§ **Document excerpt**:
** start **

American Exceptionalism Proves to Be Political Fantasy - The Korea Times

American Exceptionalism Proves to Be Political Fantasy

America's exceptionalism underwent one of its biggest boom-and-bust cycles during the past eight years under now former President George W. Bush. The election of its first black President, Barack Obama, is a testimony to America in reflection of this ideology having gone bust. Now renowned professor Donald E. Pease, who teaches English at Dartmouth College, comes out with a tome devoted to further analyses of that trend in his book, ``The New American Exceptionalism.'' During an interview with professor John Eperjesi, a professor at Kyung Hee University, Pease claims exceptionalism was a state-sponsored fantasy that policymakers relied on to justify the unjustifiable. The following are excerpts of that interview. ― ED.

John Eperjesi :

In the movie The Dark Knight (2008), the Joker triggers a state of emergency that forces Batman to go outside the law, to make an exception, in order to save the people of Gotham. This seems like a fitting allegory for George Bush's war on terror. In New American Exceptionalism, you provide a narrative of transition in the rhetoric of American exceptionalism from the Cold War through the Bush administration's global war on terror. How do you understand this transition?

** end **

Transcribe everything in the article on American exceptionalism from "America's exceptionalism underwent" down to "interview. ― ED.", word for word.

§ **Available data**:
** start **

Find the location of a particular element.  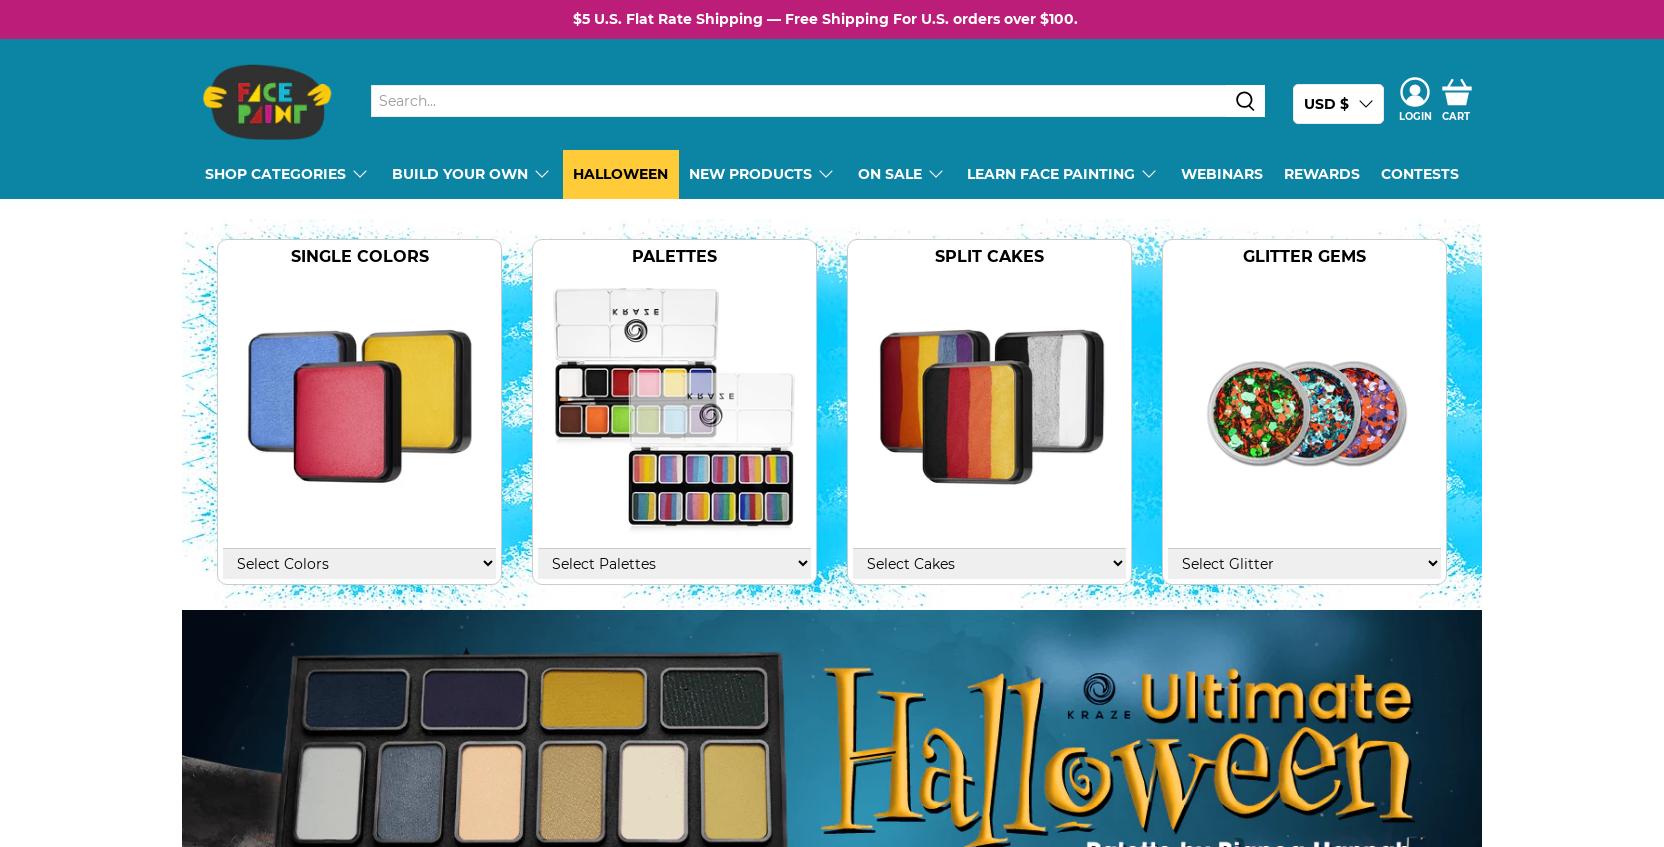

** end **

§ **Output of the task**:
America's exceptionalism underwent one of its biggest boom-and-bust cycles during the past eight years under now former President George W. Bush. The election of its first black President, Barack Obama, is a testimony to America in reflection of this ideology having gone bust. Now renowned professor Donald E. Pease, who teaches English at Dartmouth College, comes out with a tome devoted to further analyses of that trend in his book, ``The New American Exceptionalism.'' During an interview with professor John Eperjesi, a professor at Kyung Hee University, Pease claims exceptionalism was a state-sponsored fantasy that policymakers relied on to justify the unjustifiable. The following are excerpts of that interview. ― ED.